At the conclusion of the study we carried out both quantitative and qualitative analysis of measured data (e.g., project score) and survey responses. Because of our large sample, we were able to reserve 10% of the participants’ data (with their survey responses) for exploratory analysis. This allowed us to explore which hypotheses might be worth testing while preserving soundness, since the results in section 5 are based on the remaining 90% of the data.

We did not observe a difference between conditions in completion rates (fraction of students scoring 100%) or in times completing Ownership. However, students who used Bronze were more likely to complete their aliasing task (Aliasing) than Traditional students were to complete theirs (Aliasing), and did so significantly faster, spending a median of 4 hours instead of 12 hours. The additional time spent by Bronze students doing the aliasing task again, this time without GC (Aliasing) resulted in no significant difference in total time spent on the project. We conclude that for newcomers to Rust, if the goal is simply to accomplish a programming task, garbage collection may present a significant benefit for productivity. Further, there may be enough advantage to using garbage collection while learning Rust to compensate for the additional time required to learn, apply, and switch to traditional Rust memory management approaches.

-*-*-

= Stated problem 1 =
Return, copied exactly, the part of the Rust study passage that opens with the words containing "At the conclusion" and closes with "of the data.".
The Rust study passage and the listing come from unrelated sources.

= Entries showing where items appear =
-*-*-

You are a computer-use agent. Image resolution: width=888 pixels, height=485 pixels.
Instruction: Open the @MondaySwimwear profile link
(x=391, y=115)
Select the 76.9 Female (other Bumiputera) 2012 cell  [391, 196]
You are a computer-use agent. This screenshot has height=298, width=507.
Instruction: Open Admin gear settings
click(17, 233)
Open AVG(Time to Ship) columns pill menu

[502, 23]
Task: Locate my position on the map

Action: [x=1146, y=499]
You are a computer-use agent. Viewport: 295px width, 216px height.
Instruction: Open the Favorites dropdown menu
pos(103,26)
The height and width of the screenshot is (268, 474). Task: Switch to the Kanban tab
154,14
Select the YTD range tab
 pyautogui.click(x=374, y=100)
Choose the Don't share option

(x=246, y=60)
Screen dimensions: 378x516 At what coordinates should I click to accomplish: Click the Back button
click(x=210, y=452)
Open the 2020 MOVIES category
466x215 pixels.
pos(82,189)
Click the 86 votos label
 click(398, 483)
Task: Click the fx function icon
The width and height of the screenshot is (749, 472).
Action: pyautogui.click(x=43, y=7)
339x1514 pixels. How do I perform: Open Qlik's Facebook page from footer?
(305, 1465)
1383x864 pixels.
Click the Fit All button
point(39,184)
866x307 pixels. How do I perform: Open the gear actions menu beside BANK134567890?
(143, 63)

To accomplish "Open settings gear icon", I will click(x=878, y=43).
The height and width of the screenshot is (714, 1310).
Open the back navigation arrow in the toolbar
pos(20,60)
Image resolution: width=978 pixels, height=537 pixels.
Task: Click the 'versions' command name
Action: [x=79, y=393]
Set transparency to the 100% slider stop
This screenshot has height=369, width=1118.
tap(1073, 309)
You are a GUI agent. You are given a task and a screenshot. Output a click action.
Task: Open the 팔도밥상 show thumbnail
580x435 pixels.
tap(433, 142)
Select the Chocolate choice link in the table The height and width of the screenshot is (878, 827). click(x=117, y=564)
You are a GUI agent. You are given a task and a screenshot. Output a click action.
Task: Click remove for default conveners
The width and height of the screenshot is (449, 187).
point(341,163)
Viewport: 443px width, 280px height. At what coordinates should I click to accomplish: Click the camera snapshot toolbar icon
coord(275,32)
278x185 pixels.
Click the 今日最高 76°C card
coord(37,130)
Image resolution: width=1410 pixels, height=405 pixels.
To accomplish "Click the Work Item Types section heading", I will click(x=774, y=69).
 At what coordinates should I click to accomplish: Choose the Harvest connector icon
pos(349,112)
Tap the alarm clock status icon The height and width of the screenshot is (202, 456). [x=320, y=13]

-*-*-

= Stated problem 2 =
Please retype the listing from its first line through the line containing "(x=246, y=60)", both ends included, keeping every line unchanged.

= Final answer 1 =
At the conclusion of the study we carried out both quantitative and qualitative analysis of measured data (e.g., project score) and survey responses. Because of our large sample, we were able to reserve 10% of the participants’ data (with their survey responses) for exploratory analysis. This allowed us to explore which hypotheses might be worth testing while preserving soundness, since the results in section 5 are based on the remaining 90% of the data.

= Final answer 2 =
You are a computer-use agent. Image resolution: width=888 pixels, height=485 pixels.
Instruction: Open the @MondaySwimwear profile link
(x=391, y=115)
Select the 76.9 Female (other Bumiputera) 2012 cell  [391, 196]
You are a computer-use agent. This screenshot has height=298, width=507.
Instruction: Open Admin gear settings
click(17, 233)
Open AVG(Time to Ship) columns pill menu

[502, 23]
Task: Locate my position on the map

Action: [x=1146, y=499]
You are a computer-use agent. Viewport: 295px width, 216px height.
Instruction: Open the Favorites dropdown menu
pos(103,26)
The height and width of the screenshot is (268, 474). Task: Switch to the Kanban tab
154,14
Select the YTD range tab
 pyautogui.click(x=374, y=100)
Choose the Don't share option

(x=246, y=60)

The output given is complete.